The FreeRTOSConfig.h is always supplied by the application and not by the library. The application that is consuming your library should supply the FreeRTOSConfig.h.

I would suggest that let the application build the FreeRTOS. How are you planning to distribute your library? If you planning to open source it, everything can be built from source in the application as you are just going to create one binary.

Since the application supplies the FreeRTOSConfig.h, it controls which parts of FreeRTOS are included. You can generate a compiler error to stop the compilation if the FreeRTOS functionality required by your library is not enabled by the supplied FreeRTOSConfig.h:

#if ( configUSE_MUTEXES == 0 )
    #error Muxtes are required for this library. Please set configUSE_MUTEXES to 1 in FreeRTOSConfig.h.
#endif

Thanks.

Hi @aggarg

Thanks for the great answer. Yeah, opensourcing and github was the idea. The compile error is a good idea indeed. I didn’t think of that. I am providing a separate makefile for the library though (I want it to live in its own repo), and compile it as dependency from the application with

mylib: 
    $(MAKE) -C ../lib/mylib
.PHONY mylib
LDLIBS+=-L../lib/mylib -l libmylib
DEPS+=mylib

which will fail since it doesn’t have a FreeRTOSConfig.h in its include path. But I could send the path to the application level FreeRTOSConfig.h to it, so it can find it, and then check if the required stuff is there like this

mylib: 
    FREERTOS_CONFIG_PATH=$(APP_DIR)lib/FreeRTOSConfig.h $(MAKE) -C ../lib/mylib
.PHONY mylib
LDLIBS+=-L../lib/mylib -l mylib
DEPS+=mylib

Does that make sense? Is there no good writeup anywhere about this kind of stuff? If not, maybe I’ll make the writeup and publish it somewhere. I do want to make sure I set things up in a way that makes sense to most people though.

Technically, you are going to hit “Undefined Behavior” by having two different FreeRTOSConfig.h files being used when compiling the program. But, as long as when you compile the library, you don’t actually include any of the FreeRTOS modules in the library you should be ok, since I don’t think FreeRTOS uses any inline functions in its headers (since that would break its model of data-hiding).

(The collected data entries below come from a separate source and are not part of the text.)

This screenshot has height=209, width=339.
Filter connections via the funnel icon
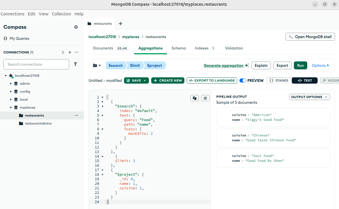point(75,64)
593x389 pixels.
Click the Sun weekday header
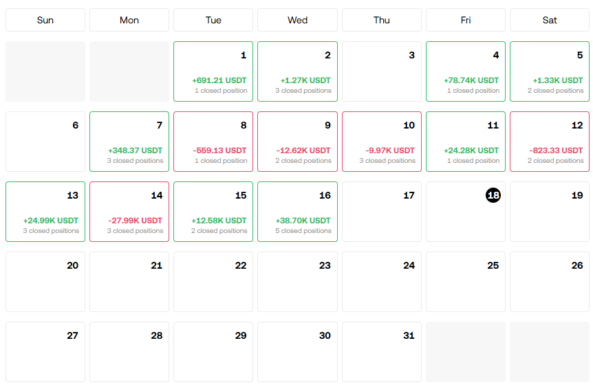pyautogui.click(x=45, y=20)
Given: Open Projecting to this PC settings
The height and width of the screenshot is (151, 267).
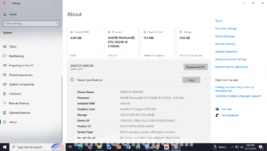Looking at the screenshot, I should pos(21,65).
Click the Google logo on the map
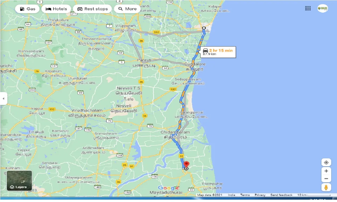This screenshot has width=337, height=202. pyautogui.click(x=169, y=188)
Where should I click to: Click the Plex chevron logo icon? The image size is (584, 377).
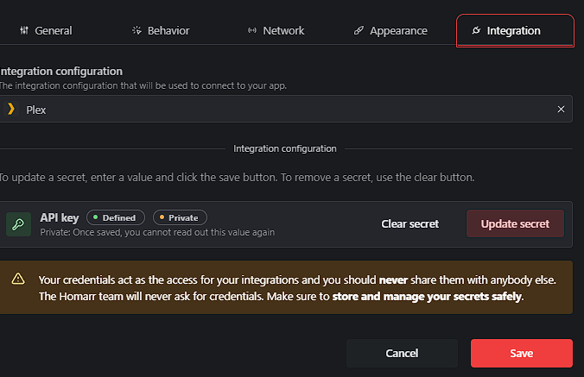[11, 109]
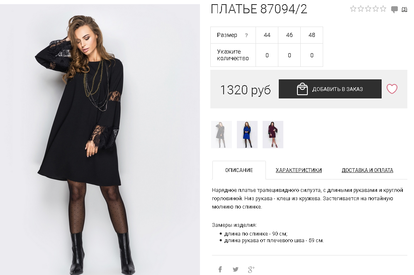
Task: Add dress to favorites with heart icon
Action: tap(392, 89)
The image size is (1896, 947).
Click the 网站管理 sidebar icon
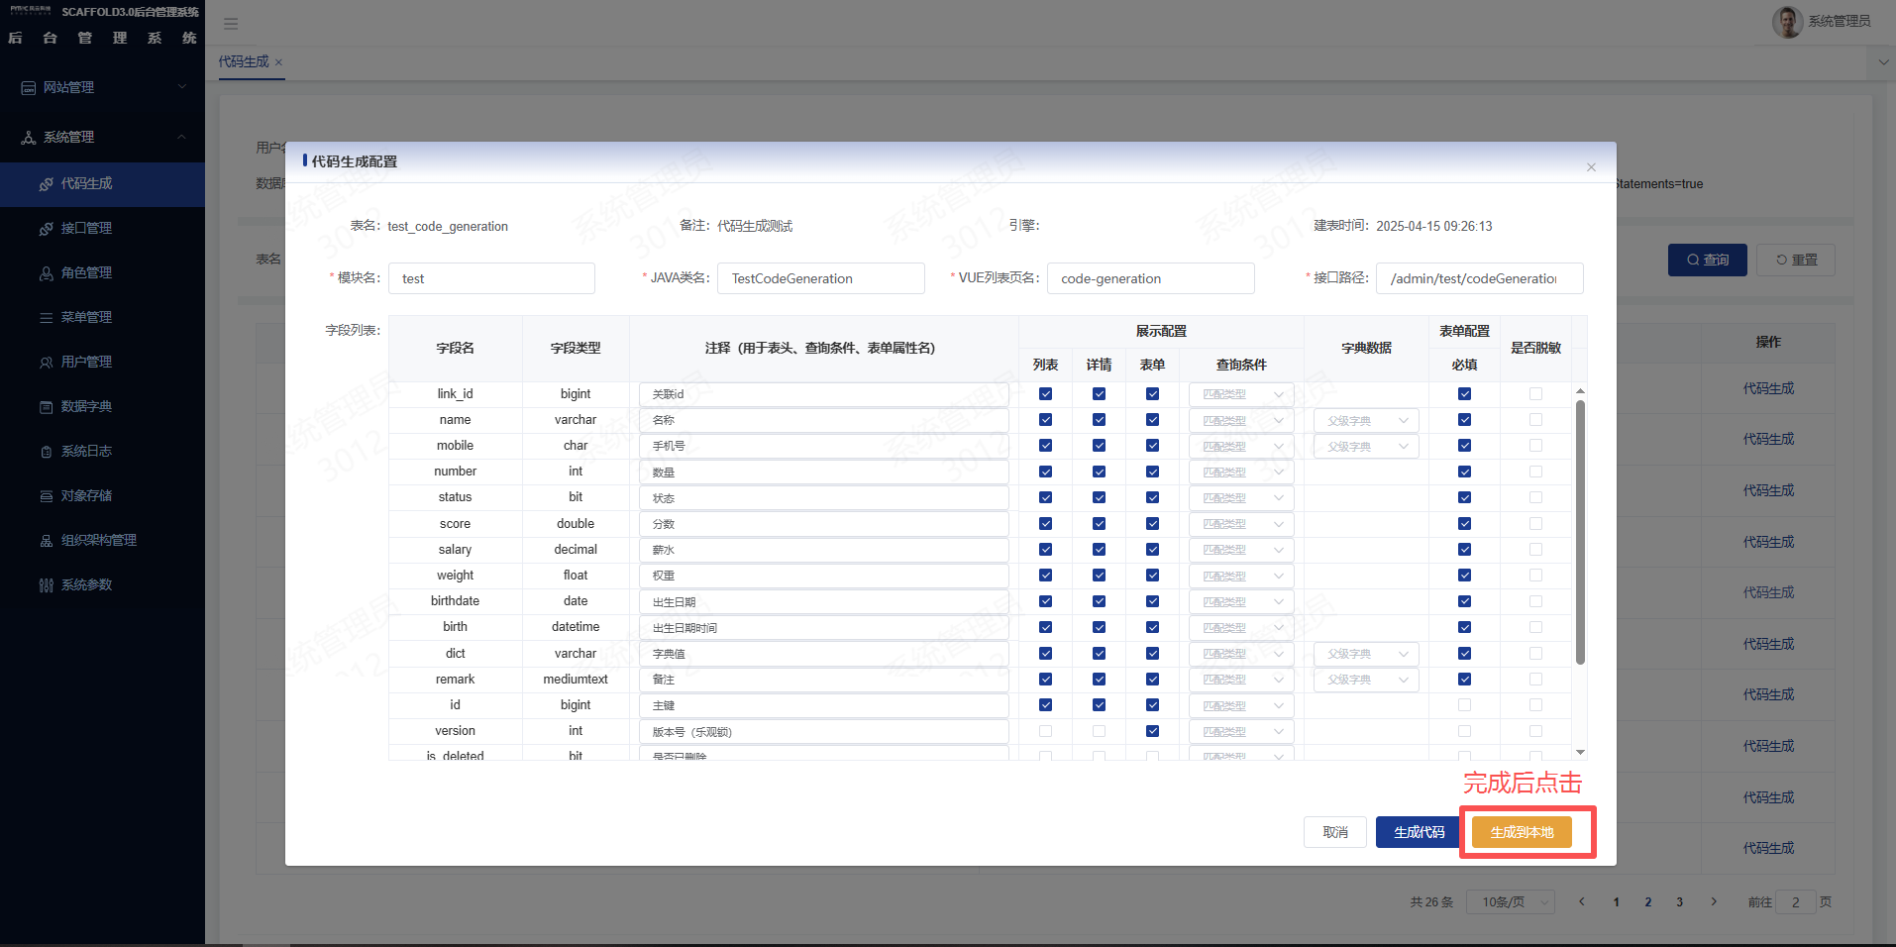[x=29, y=88]

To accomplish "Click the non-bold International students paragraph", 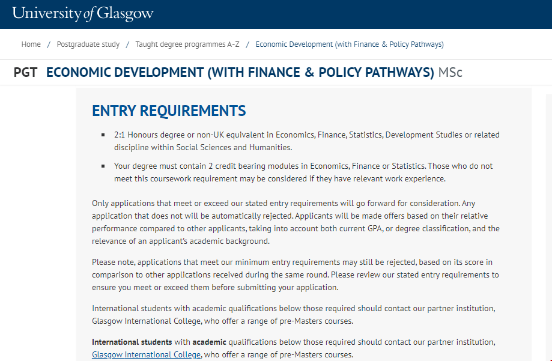I will (293, 314).
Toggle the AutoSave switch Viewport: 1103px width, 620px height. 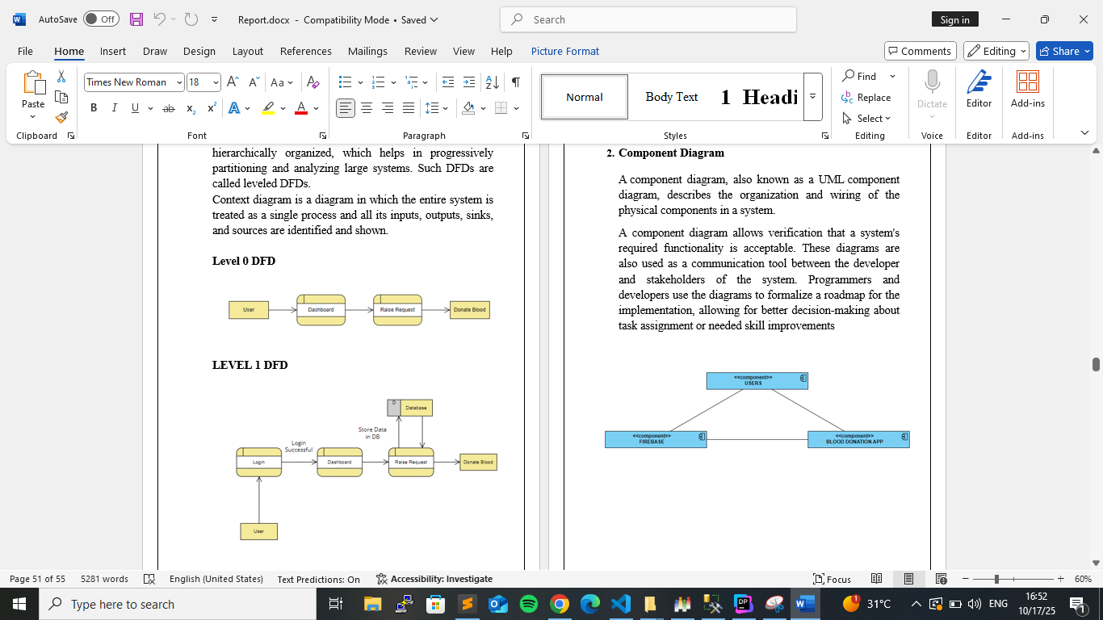[101, 19]
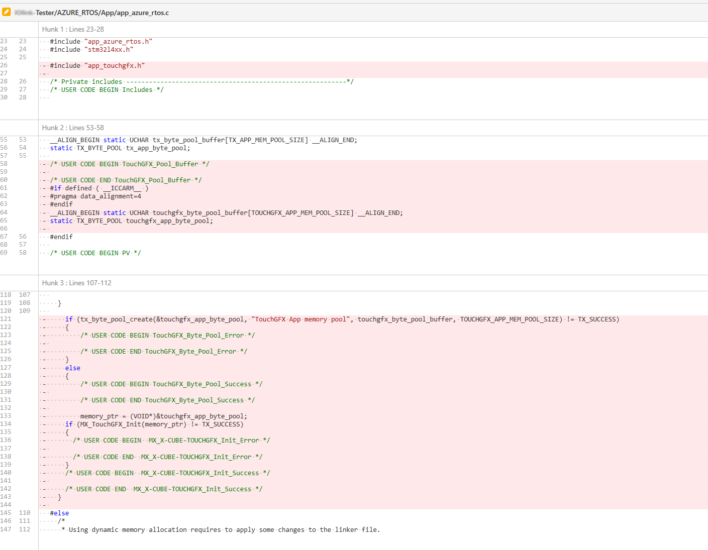Image resolution: width=708 pixels, height=550 pixels.
Task: Click the static TX_BYTE_POOL tx_app_byte_pool line
Action: 120,148
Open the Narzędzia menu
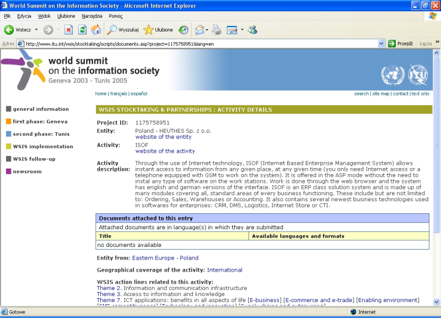The height and width of the screenshot is (318, 441). (92, 16)
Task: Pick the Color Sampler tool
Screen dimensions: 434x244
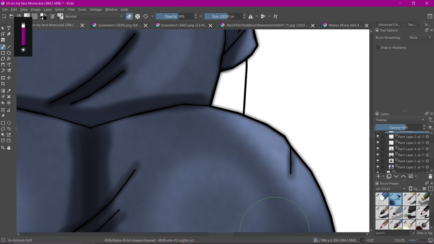Action: [9, 91]
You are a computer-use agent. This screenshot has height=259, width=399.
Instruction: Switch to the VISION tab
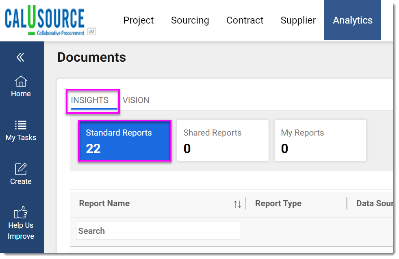[136, 100]
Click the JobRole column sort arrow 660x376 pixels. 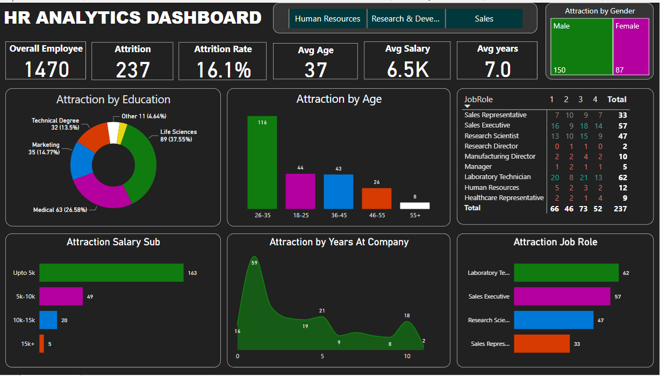(468, 107)
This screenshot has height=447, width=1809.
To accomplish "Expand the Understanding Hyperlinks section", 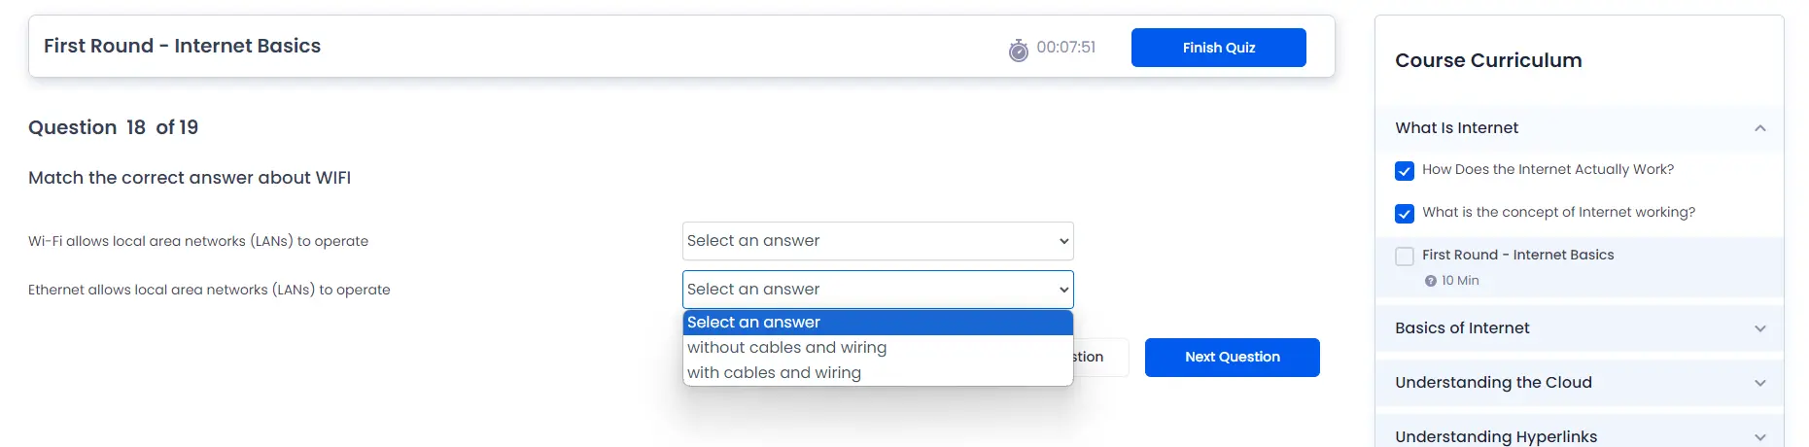I will click(x=1579, y=434).
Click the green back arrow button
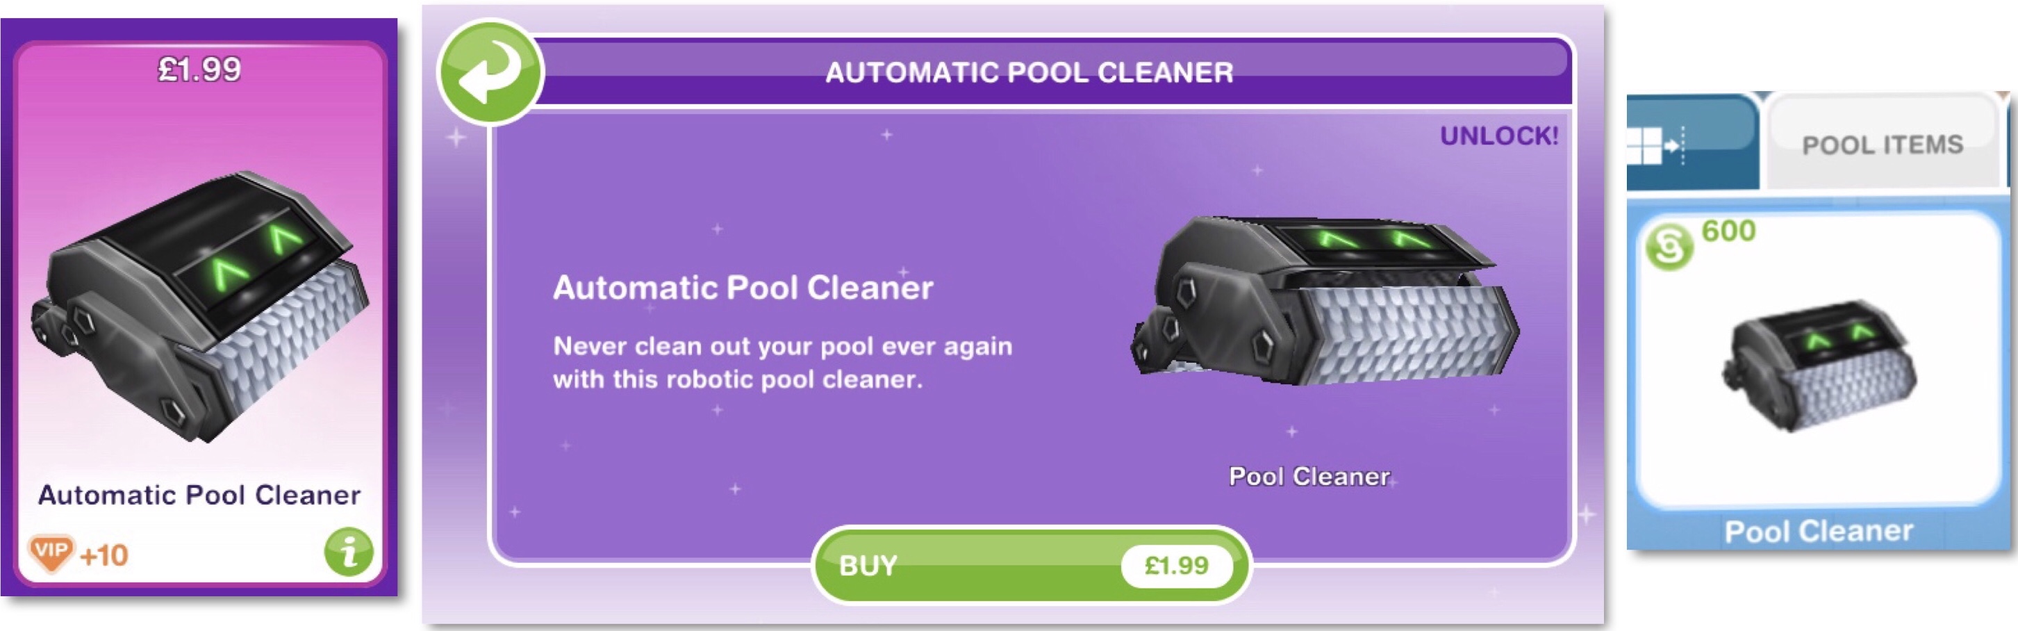 click(x=490, y=72)
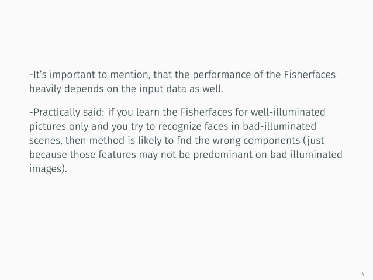Click the word "important" in first bullet

72,75
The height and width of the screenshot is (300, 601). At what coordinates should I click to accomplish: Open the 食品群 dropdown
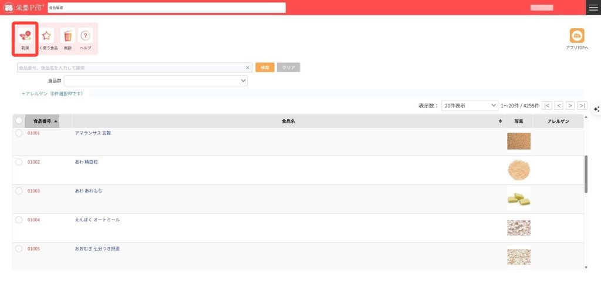[x=156, y=81]
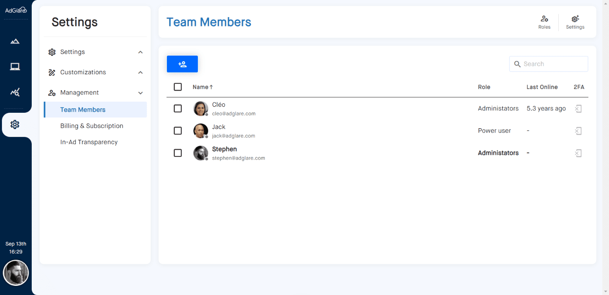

What I personally do, is build my libraries in a similar manner to FreeRTOS, where rather than having an “object library” that I include, I include the source files into the project, I get around that sort of problem. Since an embedded project is inherently somewhat size limited, the added source files being checked if they need to be compiled isn’t a big time issue, and you can often even make them be a “sub project” which can help that dependency even more.

I’d suggest the same. Also, you probably should consider CMake also as we support CMake in FreeRTOS now.